The attack fed the growing anger in the capital against the United States and the United Nations. At a rally in the middle of the city, several hundred people gathered to protest the air strikes, sitting on the ground and chanting "Down With Bill Clinton!"
A day after Pakistani peacekeeping troops opened fire on a crowd of protesters, killing at least 20 Somalis and wounding more than 50, U.N. troops remained in their compounds, their only visible presence being patrols of helicopter gunships swooping buzzing buildings and crowds.
The Pentagon said Monday it has sent four more AH-1F Cobra attack helicopters and two OH-58D Kiowa scout helicopters to Somalia and would keep them _ and four AC-130H gunships _ in Somalia as long as needed.
U.N. officials said there had been no contact with Gen. Mohamad Farrah Aidid, whose faction is accused of ambushing and killing 23 Pakistani peacekeepers and wounding 59 others on June 5.
Jonathan Howe, a retired U.S. Navy admiral who is the U.N. special representative here, said a letter to Aidid had been returned because he could not be found. But Aidid has been seen visiting the areas that were attacked and holding a news conference.
Aidid said Monday he would be willing to talk with the United Nations if the attacks stopped, but Howe said Aidid had to disarm, stop inciting violence, and help in the prosecution of those responsible for the killing of the Pakistanis.

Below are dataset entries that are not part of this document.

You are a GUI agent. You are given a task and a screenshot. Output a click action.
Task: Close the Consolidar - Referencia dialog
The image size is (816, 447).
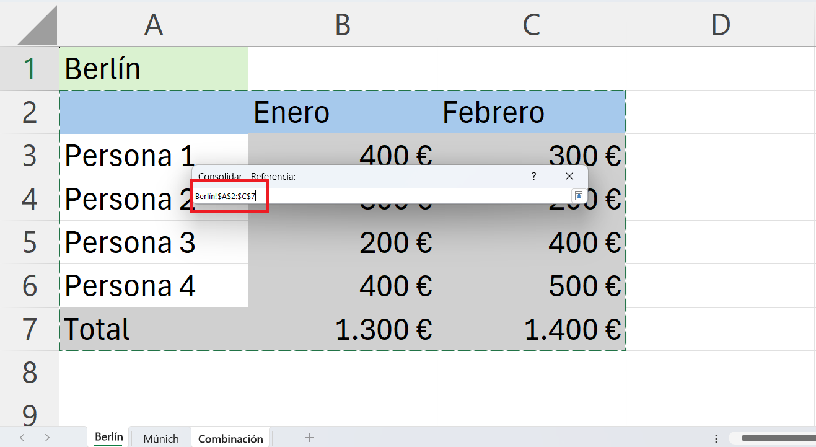coord(569,177)

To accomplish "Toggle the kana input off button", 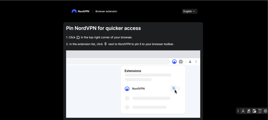I will 260,111.
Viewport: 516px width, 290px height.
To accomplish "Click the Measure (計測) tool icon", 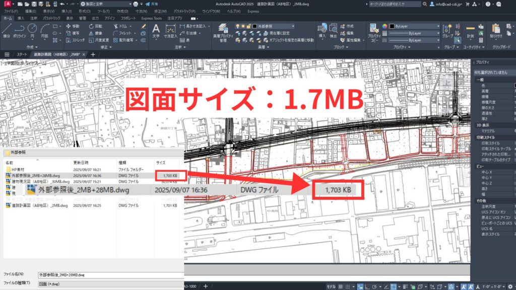I will click(x=470, y=30).
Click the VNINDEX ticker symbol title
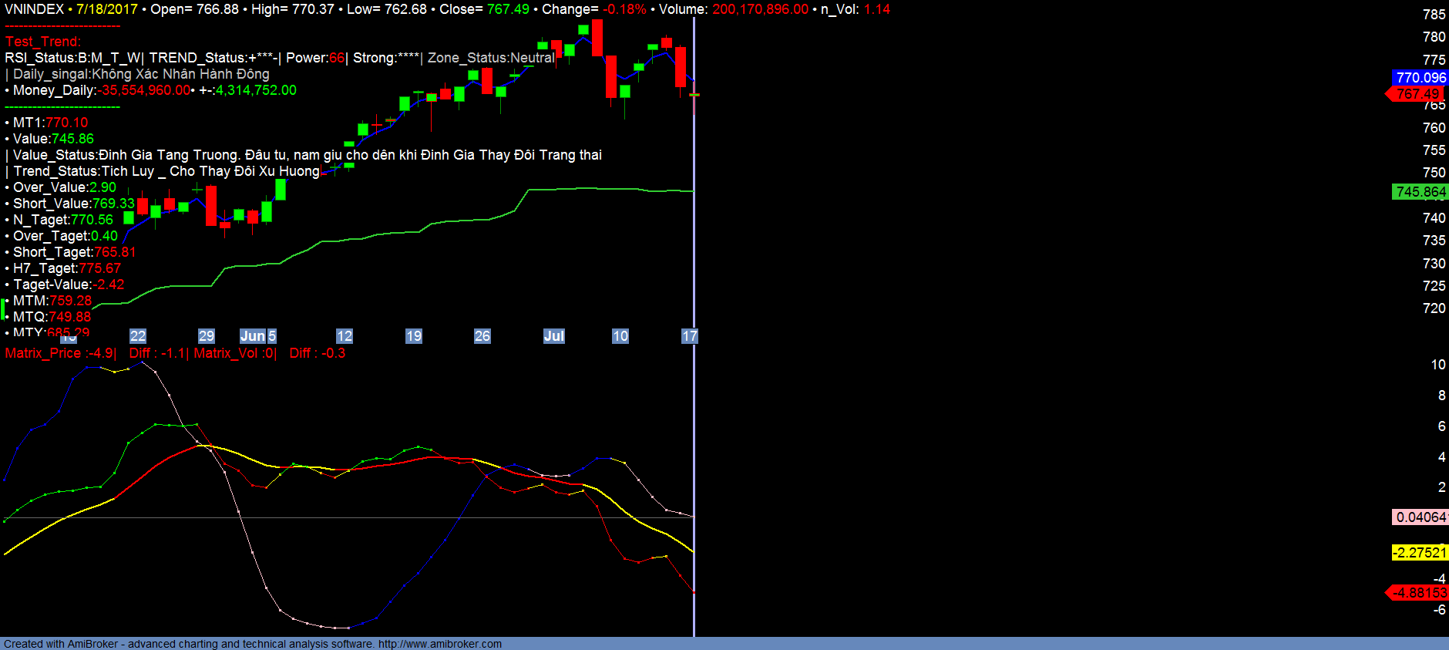Image resolution: width=1449 pixels, height=650 pixels. [34, 9]
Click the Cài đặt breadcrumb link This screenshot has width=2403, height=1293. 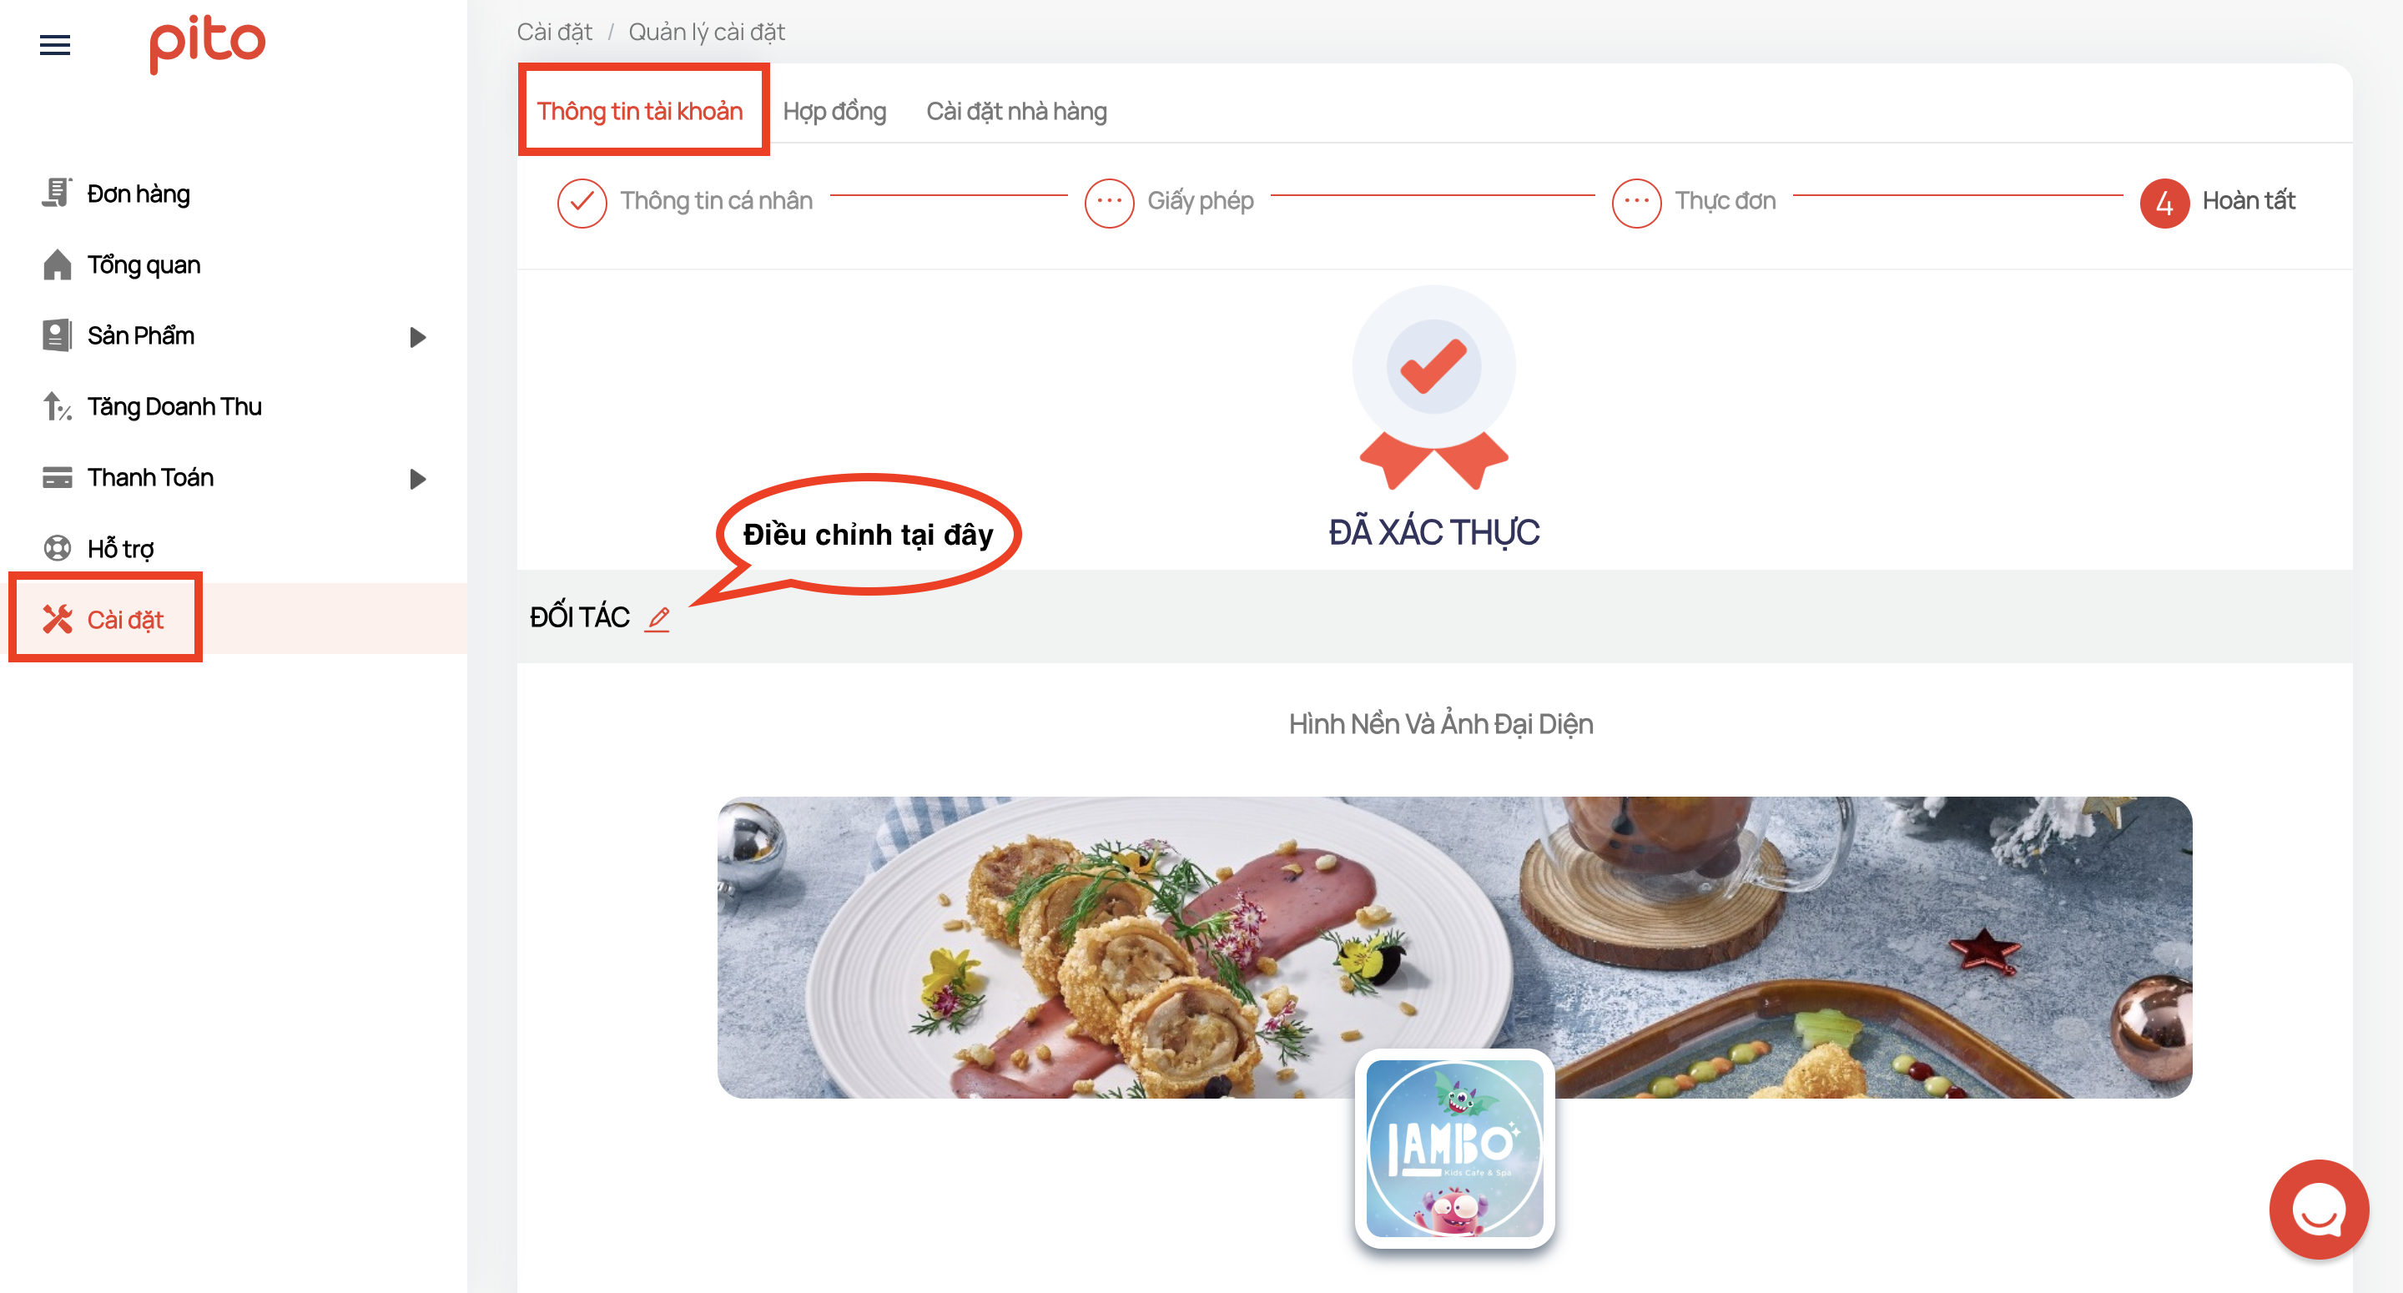[x=554, y=32]
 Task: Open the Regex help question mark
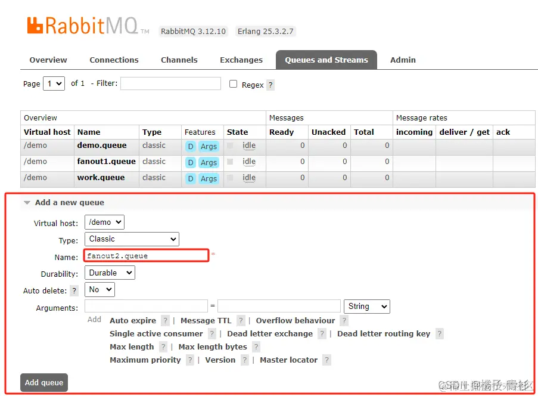pos(272,85)
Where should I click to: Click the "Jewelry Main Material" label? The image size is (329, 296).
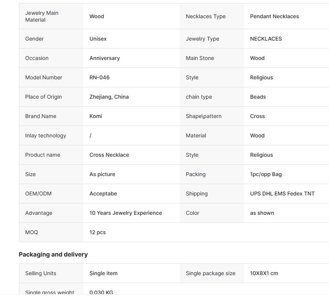pyautogui.click(x=42, y=16)
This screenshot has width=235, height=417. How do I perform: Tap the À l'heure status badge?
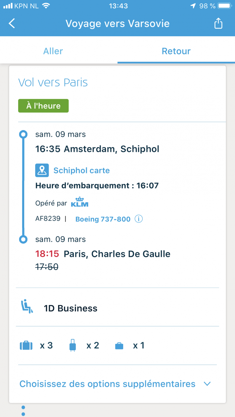(x=43, y=106)
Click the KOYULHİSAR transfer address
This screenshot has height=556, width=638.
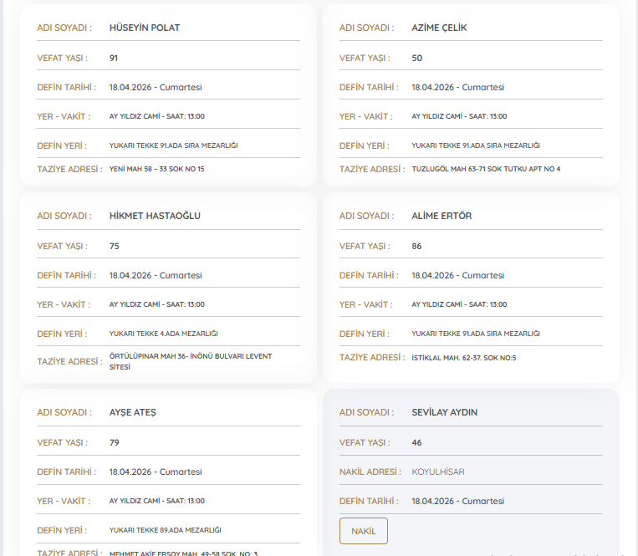pos(437,472)
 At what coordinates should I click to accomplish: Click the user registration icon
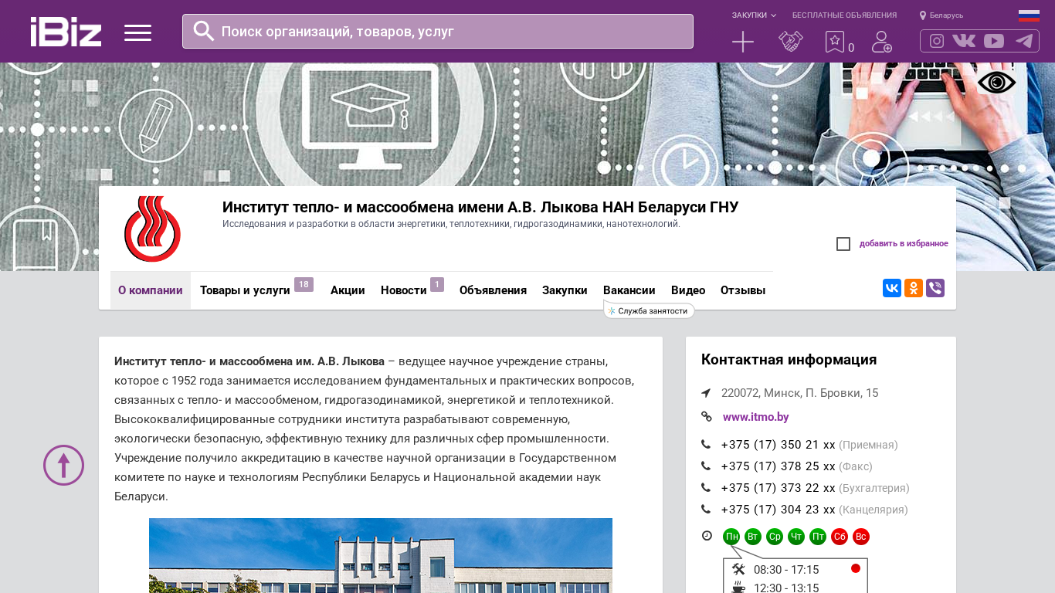point(881,42)
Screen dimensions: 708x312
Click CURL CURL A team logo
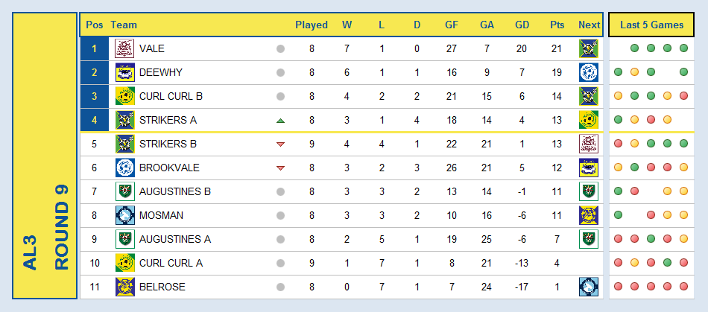coord(124,263)
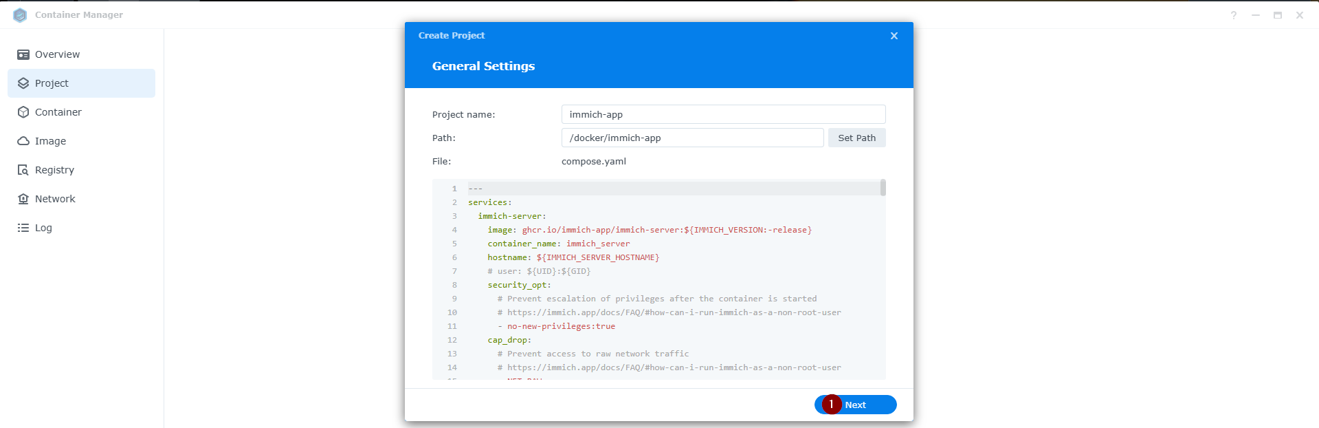The width and height of the screenshot is (1319, 428).
Task: Click the Log list icon
Action: [x=23, y=228]
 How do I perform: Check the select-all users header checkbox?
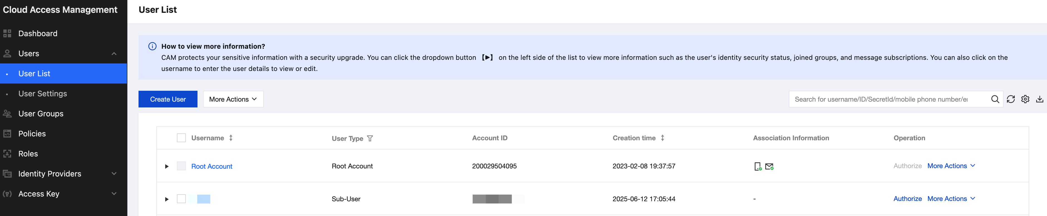point(181,138)
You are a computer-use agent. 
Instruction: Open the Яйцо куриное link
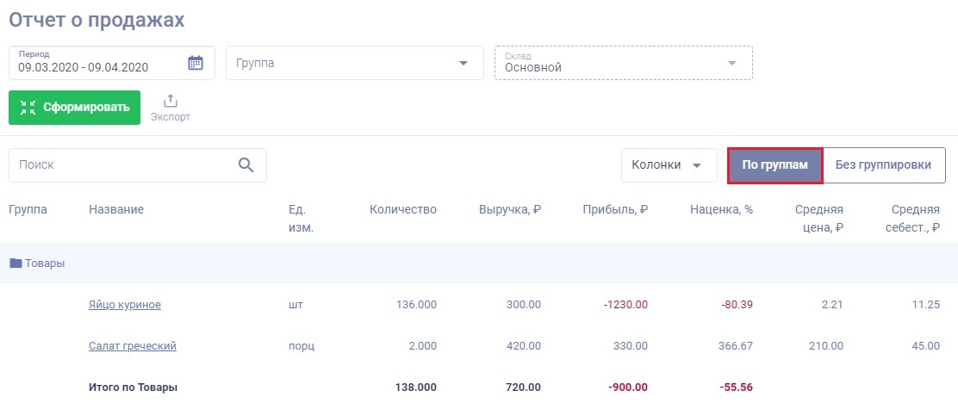pyautogui.click(x=125, y=305)
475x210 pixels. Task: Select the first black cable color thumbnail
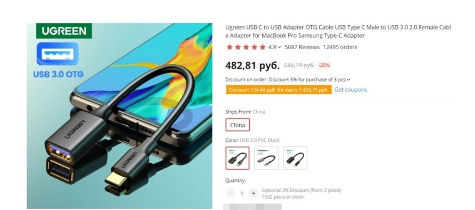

U.N. officials have stressed that earlier U.N. attacks were conducted at night and preceded by extensive reconnaissance to minimize civilian casualties. Monday's strike, the first to take place in daylight hours, occurred in mid-morning in a busy area.
A U.S. Army spokesman, Lt. Col. Kevin McGovern, said the raid was aimed at a rocket launcher in a walled compound.
A U.N. spokesman, Maj. David Stockwell, said only one missile had been fired and that there were no casualties, but witnesses including reporters and cameramen who filmed the incident said one rocket hit the tea stall and another hit the rocket launcher.
Part of the missile's tail _ gnarled metal and wires _ remained imbedded in the earth near the tea stall, the dust sprinkled with blood and green tea. The city's two main hospitals registered 12 casualties.
_ Information from Los Angeles Times was used in this report.